Comparación entre benjuí (Styrax) y bálsamo de tolú (Myroxylon balsamum): botánica, aroma, química de ácido benzoico y cinámico, cosecha y usos en perfumería e incienso. No. El benjuí procede de árboles Styrax (familia Styracaceae) de Sumatra, Java, Laos y Vietnam, mientras que el bálsamo de tolú se sangra de Myroxylon balsamum, una leguminosa de Colombia y Venezuela. No hay parentesco botánico entre ambos; su olor parecido se debe a que ambos fabrican los mismos tipos de ésteres aromáticos por vías bioquímicas independientes. Ambos son dulces, pero de forma distinta. El benjuí, sobre todo el de Siam, tiende a una dulzura seca, polvorienta y vainillada. El bálsamo de tolú es más cálido, especiado y ligeramente pegajoso, con una salida que recuerda al jacinto o la canela antes de asentarse en un fondo balsámico.
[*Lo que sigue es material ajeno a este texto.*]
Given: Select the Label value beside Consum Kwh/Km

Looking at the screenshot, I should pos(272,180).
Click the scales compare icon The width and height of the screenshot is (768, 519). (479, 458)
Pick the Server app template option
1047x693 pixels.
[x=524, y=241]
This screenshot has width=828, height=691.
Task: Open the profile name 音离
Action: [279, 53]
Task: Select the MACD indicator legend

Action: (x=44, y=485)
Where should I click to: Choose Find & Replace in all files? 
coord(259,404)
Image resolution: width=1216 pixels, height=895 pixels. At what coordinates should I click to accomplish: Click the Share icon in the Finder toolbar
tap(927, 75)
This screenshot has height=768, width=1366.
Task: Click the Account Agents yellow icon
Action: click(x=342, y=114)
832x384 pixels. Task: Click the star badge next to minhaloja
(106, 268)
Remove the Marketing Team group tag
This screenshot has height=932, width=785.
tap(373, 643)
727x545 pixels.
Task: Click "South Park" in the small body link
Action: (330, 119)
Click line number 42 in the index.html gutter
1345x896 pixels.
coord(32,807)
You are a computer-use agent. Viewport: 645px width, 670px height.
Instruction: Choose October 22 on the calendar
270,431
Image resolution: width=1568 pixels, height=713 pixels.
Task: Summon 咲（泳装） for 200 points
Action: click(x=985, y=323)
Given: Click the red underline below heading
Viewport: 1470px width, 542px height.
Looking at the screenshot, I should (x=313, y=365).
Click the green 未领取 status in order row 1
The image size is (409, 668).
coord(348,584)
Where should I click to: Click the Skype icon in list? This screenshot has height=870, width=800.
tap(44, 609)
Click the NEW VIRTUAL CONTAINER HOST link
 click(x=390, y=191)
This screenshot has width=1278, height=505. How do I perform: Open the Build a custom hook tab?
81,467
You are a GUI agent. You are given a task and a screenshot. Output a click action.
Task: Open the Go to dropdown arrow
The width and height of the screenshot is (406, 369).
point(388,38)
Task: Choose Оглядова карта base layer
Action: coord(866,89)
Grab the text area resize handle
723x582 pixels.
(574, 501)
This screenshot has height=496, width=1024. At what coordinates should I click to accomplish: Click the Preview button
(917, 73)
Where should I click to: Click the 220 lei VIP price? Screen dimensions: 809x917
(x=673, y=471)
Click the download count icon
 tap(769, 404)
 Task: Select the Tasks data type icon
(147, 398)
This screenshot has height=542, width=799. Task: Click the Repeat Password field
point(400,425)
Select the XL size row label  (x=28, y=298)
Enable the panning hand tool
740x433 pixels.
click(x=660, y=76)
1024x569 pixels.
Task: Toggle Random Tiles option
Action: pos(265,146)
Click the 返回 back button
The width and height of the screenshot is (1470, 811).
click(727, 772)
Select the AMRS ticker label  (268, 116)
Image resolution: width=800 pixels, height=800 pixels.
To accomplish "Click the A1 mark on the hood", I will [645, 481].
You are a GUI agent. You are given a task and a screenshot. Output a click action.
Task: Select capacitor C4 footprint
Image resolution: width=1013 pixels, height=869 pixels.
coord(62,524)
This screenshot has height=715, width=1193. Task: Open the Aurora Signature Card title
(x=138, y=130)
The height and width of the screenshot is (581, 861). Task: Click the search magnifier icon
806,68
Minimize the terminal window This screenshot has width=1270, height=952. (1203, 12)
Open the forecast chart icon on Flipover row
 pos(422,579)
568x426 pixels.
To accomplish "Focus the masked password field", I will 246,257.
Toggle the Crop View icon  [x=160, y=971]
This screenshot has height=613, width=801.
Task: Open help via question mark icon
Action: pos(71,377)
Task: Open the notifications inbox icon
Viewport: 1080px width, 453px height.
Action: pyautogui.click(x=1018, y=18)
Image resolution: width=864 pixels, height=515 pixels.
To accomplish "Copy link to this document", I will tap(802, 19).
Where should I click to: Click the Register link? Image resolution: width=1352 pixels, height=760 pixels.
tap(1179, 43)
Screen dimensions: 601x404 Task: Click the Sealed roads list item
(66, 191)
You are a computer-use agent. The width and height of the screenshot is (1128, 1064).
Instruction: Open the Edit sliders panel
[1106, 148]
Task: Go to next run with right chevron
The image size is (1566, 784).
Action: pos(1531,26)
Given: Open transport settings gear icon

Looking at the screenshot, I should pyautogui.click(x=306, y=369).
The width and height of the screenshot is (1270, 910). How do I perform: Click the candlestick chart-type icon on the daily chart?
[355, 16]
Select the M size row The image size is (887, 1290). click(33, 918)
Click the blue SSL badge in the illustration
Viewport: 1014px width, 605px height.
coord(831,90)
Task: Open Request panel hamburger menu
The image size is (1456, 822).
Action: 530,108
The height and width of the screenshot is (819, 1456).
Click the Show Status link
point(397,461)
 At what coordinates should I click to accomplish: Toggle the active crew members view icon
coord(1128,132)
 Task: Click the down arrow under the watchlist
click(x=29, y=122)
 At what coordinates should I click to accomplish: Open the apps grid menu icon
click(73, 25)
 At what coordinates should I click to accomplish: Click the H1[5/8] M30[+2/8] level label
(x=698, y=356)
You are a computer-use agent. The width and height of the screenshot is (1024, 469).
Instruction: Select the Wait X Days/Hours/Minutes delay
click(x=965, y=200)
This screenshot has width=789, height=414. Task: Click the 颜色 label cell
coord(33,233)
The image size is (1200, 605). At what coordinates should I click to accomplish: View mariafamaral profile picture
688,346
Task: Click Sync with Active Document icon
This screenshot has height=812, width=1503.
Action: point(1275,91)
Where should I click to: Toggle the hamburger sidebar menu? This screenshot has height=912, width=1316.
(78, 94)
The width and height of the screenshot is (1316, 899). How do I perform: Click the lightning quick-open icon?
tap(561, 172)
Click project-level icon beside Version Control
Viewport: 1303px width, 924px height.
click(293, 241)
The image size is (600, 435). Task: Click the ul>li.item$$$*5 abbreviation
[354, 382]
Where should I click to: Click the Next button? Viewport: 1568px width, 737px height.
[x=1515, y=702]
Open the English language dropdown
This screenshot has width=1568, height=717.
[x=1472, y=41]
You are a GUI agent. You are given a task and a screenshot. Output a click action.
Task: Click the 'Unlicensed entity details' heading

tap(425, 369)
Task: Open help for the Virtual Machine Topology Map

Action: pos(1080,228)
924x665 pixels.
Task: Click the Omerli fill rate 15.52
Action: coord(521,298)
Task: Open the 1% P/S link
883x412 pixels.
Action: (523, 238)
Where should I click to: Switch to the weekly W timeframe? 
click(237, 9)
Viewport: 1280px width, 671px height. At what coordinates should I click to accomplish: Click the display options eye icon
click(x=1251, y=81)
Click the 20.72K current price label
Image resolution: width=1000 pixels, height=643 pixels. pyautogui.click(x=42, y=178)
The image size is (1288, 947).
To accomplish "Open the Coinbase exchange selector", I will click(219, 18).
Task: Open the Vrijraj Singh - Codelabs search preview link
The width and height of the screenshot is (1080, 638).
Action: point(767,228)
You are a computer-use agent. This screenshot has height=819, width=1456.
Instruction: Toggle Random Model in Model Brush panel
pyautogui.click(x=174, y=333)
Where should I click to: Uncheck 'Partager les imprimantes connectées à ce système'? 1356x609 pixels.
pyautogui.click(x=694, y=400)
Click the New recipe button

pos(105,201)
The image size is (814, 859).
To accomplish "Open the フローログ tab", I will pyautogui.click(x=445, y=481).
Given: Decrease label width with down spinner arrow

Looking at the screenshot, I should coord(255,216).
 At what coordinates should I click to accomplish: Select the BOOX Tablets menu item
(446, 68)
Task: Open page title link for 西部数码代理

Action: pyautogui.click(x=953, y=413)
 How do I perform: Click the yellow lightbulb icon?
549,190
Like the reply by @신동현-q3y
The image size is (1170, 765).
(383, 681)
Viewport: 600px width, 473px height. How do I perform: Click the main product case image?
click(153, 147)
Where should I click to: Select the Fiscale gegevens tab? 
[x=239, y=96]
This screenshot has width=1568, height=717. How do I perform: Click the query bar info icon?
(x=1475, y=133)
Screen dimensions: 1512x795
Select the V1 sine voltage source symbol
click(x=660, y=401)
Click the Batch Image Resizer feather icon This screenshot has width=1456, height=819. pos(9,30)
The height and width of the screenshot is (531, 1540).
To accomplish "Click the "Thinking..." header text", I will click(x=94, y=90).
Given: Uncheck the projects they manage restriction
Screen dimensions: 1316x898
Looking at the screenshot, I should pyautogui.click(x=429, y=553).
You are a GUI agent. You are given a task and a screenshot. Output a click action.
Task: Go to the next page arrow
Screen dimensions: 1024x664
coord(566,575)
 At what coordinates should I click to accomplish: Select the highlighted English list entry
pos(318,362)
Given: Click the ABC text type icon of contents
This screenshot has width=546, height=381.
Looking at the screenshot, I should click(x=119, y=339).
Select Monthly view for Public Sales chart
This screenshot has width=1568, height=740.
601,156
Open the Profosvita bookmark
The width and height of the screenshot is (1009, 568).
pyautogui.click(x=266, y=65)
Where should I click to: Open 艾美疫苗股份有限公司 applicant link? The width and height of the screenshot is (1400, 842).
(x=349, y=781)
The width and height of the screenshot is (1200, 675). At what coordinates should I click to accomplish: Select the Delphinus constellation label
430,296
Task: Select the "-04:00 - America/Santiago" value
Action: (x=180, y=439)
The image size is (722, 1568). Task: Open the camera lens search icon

El benjuí y el bálsamo de tolú son dos resinas balsámicas, dulces y de tono ambarino que comparten mesa en perfumería, incienso y farmacia antigua, pero proceden de árboles sin ningún parentesco, crecidos en continentes distintos. El benjuí es la goma que se endurece al brotar de heridas practicadas en la corteza de Styrax benzoin y Styrax tonkinensis, árboles de la familia Styracaceae originarios de Sumatra, Java, Laos y Vietnam. El bálsamo de tolú, en cambio, es una oleorresina blanda que se sangra de Myroxylon balsamum, una leguminosa de la familia Fabaceae nativa de Colombia y Venezuela, pariente cercano del bálsamo del Perú. Químicamente ambos comparten los mismos componentes aromáticos —ácido benzoico, ácido cinámico y sus ésteres—, lo que explica el aire de familia balsámico-vainillado. Pero las proporciones difieren lo bastante como para distinguirlos: el benjuí tiende a una dulzura seca y polvorienta; el tolú, a una riqueza cálida, especiada y casi floral.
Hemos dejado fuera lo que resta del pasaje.